Nos valeurs

Le Collège Sévigné :
une association à but non lucratif, engagée dans l'histoire de l'enseignement républicain et laïque.

Le véritable esprit de Sévigné, c’est son sens de la modernité

Alain Attali, Inspecteur général honoraire, un adieu de la Mission laïque  française - Mission laïque française

Entretien avec M. Attali, Inspecteur Général Honoraire de Lettres Classiques. Monsieur Alain Attali, qui a présidé l'Association du Collège Sevigné puis en a été président d'honneur, nous a quittés en avril 2019. Son engagement au service de la réussite des élèves nous inspire toujours.

Au cours de cet entretien (Novembre 2015), Alain Attali évoque l’esprit qui a présidé à la fondation du Collège Sévigné, son engagement dans un enseignement laïque, la modernité pédagogique de l’établissement, son ouverture sur le monde et l’international. Il revient aussi sur la place privilégiée (mais non pas exclusive) des études littéraires dans les enseignements qui y ont été dispensés et, plus généralement, sur le sens du métier d’enseignant aujourd’hui, sur l’engagement que cela suppose, et sur le sens de la transmission des Humanités dans un monde devenu complexe, multipolaire, changeant.
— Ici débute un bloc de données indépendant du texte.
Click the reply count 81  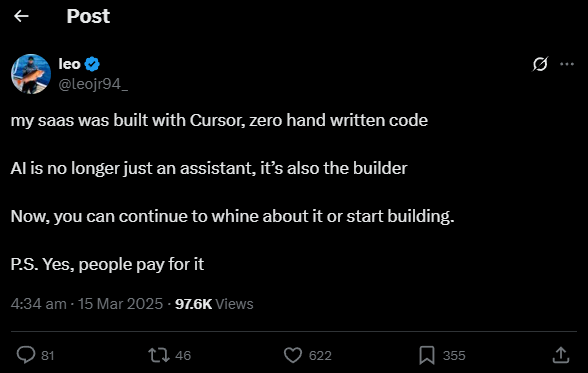click(48, 355)
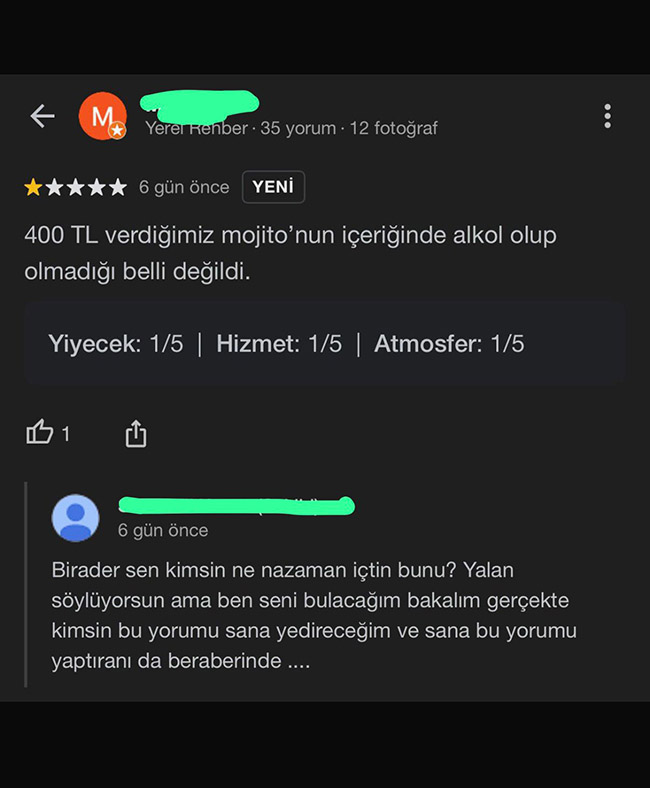650x788 pixels.
Task: Go back using the left arrow
Action: (x=42, y=116)
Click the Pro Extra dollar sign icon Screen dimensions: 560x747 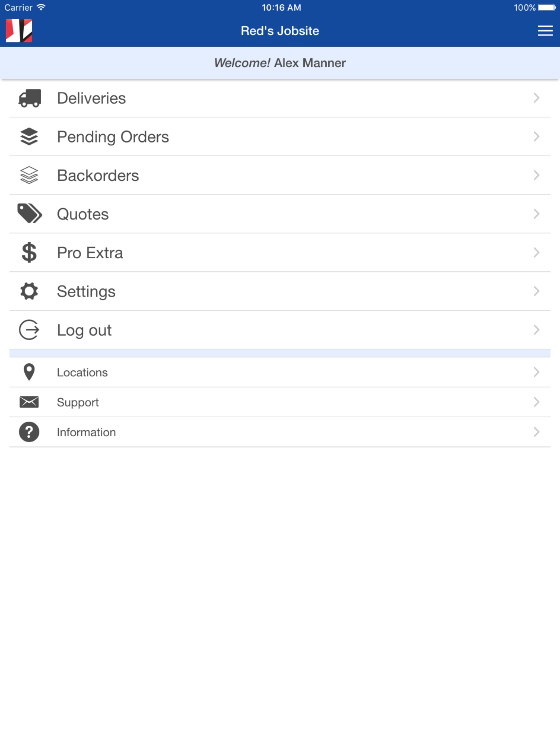click(29, 252)
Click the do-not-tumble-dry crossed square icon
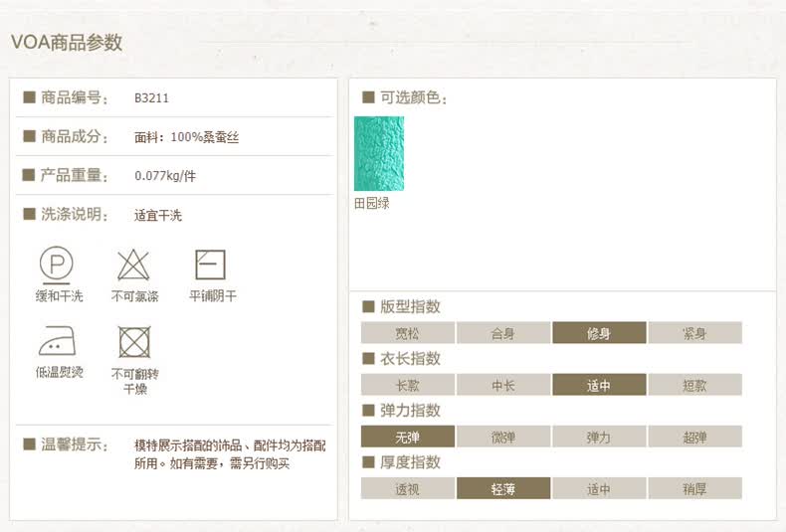The width and height of the screenshot is (786, 532). click(134, 342)
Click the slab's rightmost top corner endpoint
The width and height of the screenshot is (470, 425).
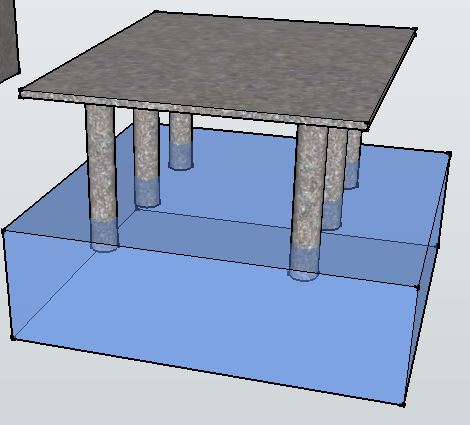415,31
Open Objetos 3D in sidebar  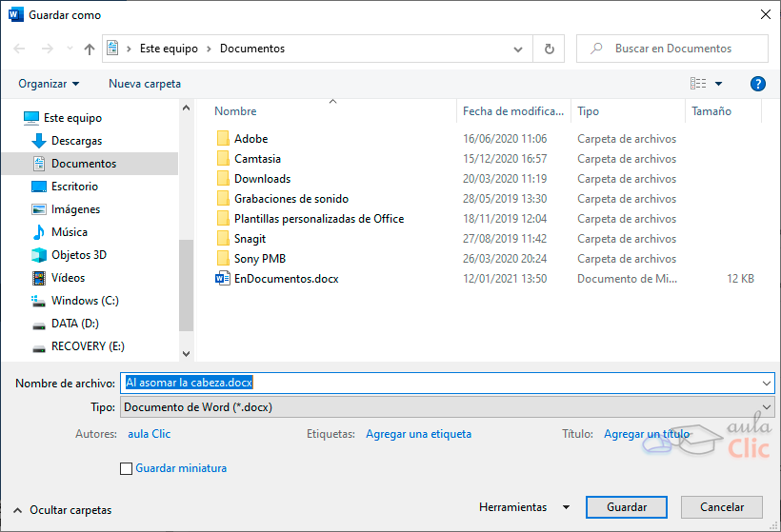coord(78,255)
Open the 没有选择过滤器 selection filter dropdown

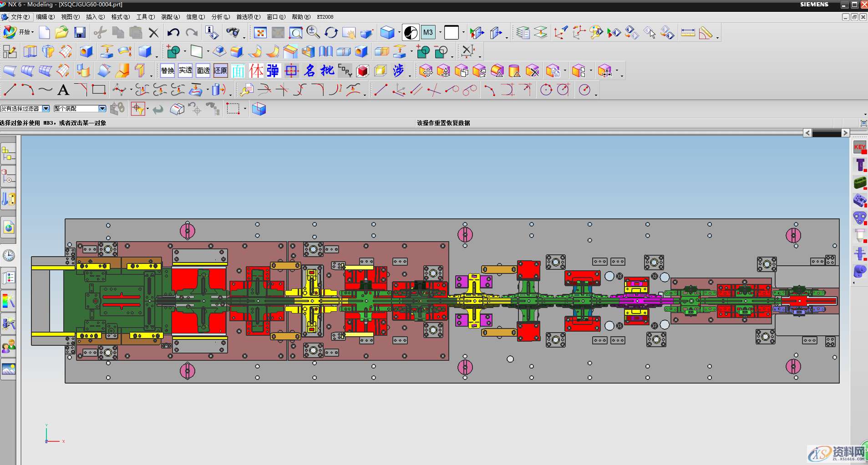point(46,109)
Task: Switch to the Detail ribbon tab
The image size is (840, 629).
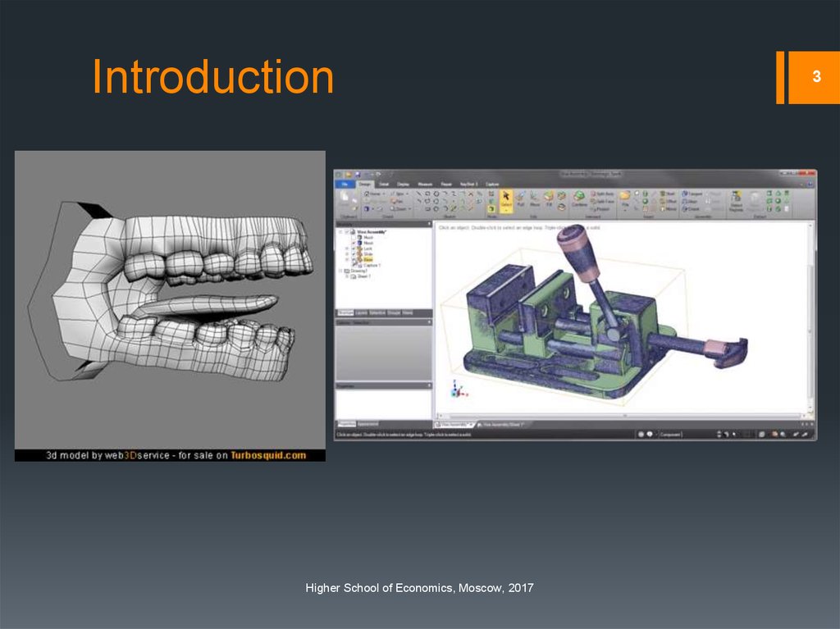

Le défi relevé par les fondateurs

Le Collège Sévigné est né presque en même temps que la IIIe République. Il hérite en effet d'une expérimentation antérieure, l'école normale libre de Neuilly, fondée en 1872, installée depuis 1880 à Sèvres, avec un internat. L'externat parisien, qui prend le nom de "Collège Sévigné" et englobe dès lors l'établissement de Sèvres, ouvre ses portes le 3 novembre 1880 sous la direction de Marie-Joséphine de Marchef-Girard, qui avait participé à la fondation de l'Ecole normale de Neuilly dès 1872 et écrit, avec une préface de Lamartine, Les femmes, leur passé, leur présent, leur avenir (au 10 rue de Condé à Paris. Ses fondateurs, les membres de la société pour la propagation de l'instruction parmi les femmes, à l'origine, déjà, de l'Ecole normale de Neuilly, ont voulu que les jeunes filles aient accès à un enseignement de haut niveau, équivalent à celui des garçons, et laïque, dans une période de profonde restructuration de l'enseignement scolaire et universitaire, sous l'influence indéniable de républicains convaincus et militants. La loi Camille Sée sur l'enseignement secondaire des jeunes filles fut promulguée deux mois après l'ouverture de Sévigné (avec un décret d'application paru en 1882), tandis que l'École normale supérieure d'institutrices ouvrait ses portes en 1880, presque en même temps que Sévigné, à Fontenay-aux-Roses.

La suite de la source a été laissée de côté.